Aim of the exercise: Lay out the records below as a Markdown table with the columns Row and Line, one numbered row per nonblank line. Leave the pictures out.

***** Data to use

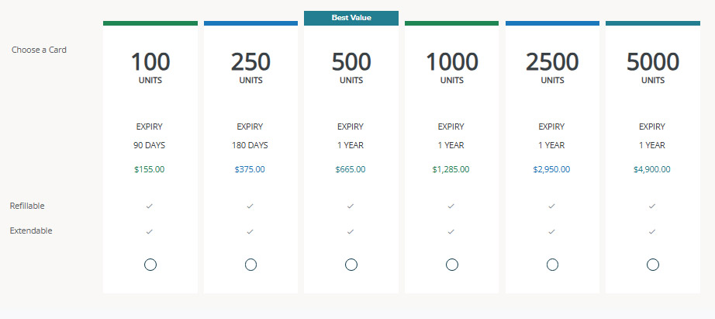
Task: Click the $4,900.00 price
Action: (x=652, y=169)
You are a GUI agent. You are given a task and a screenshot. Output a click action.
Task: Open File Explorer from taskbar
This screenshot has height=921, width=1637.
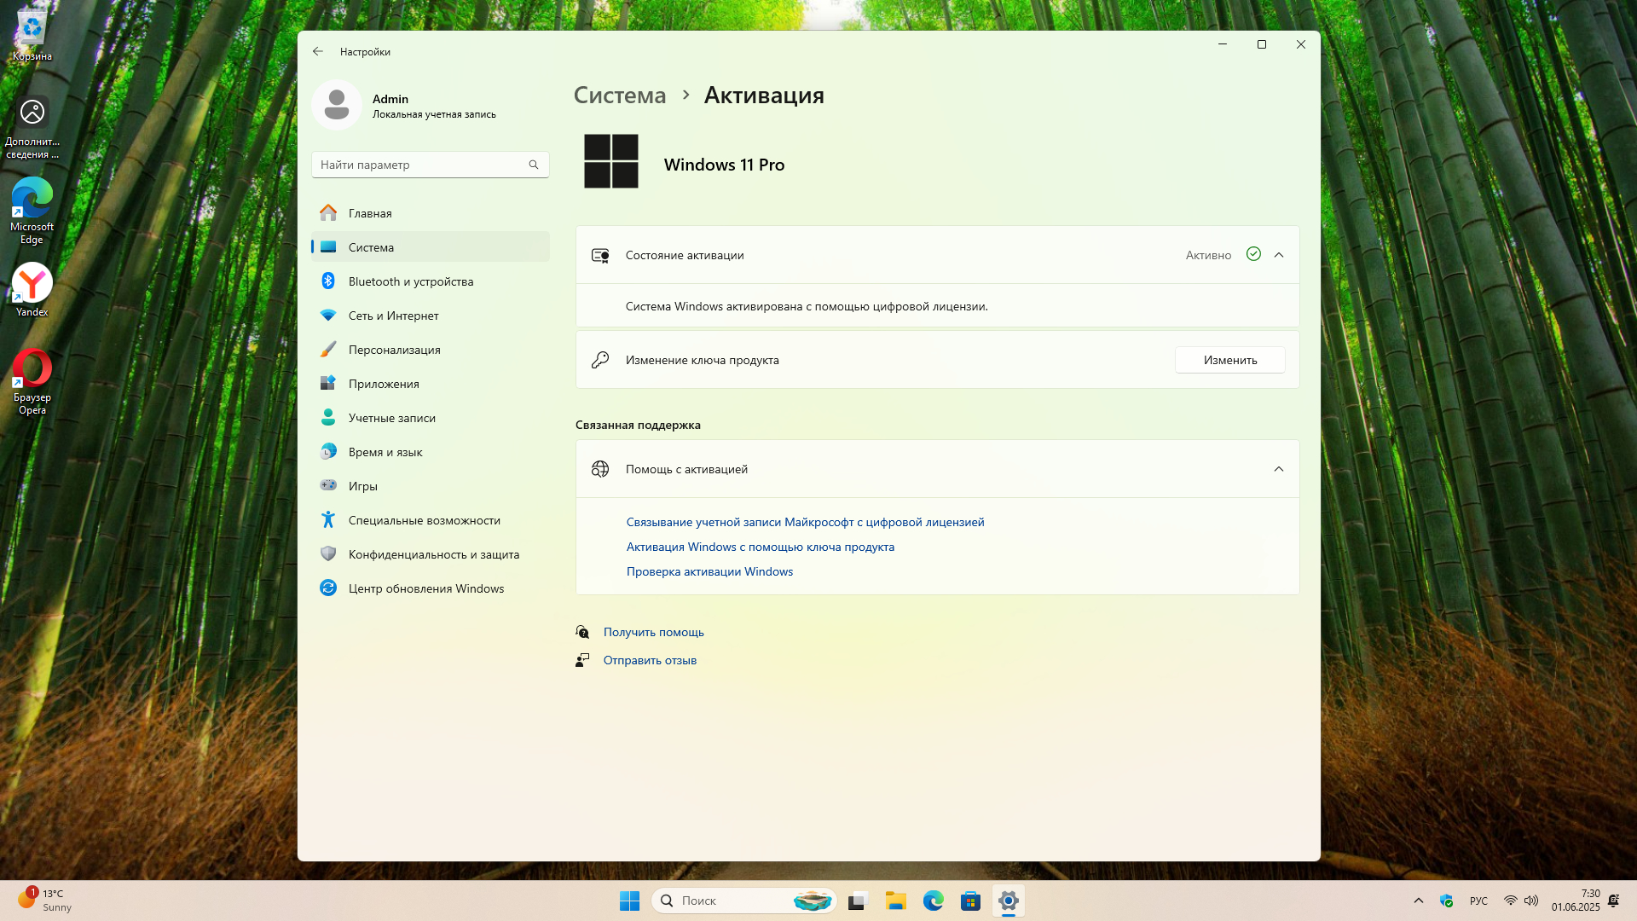pos(895,901)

**********

Exercise solution:
| Row | Line |
|---|---|
| 1 | Task: Click the $4,900.00 price |
| 2 | Action: (x=652, y=169) |
| 3 | You are a GUI agent. You are given a task and a screenshot. Output a click action. |
| 4 | Task: Open File Explorer from taskbar |
| 5 | This screenshot has height=921, width=1637. |
| 6 | pos(895,901) |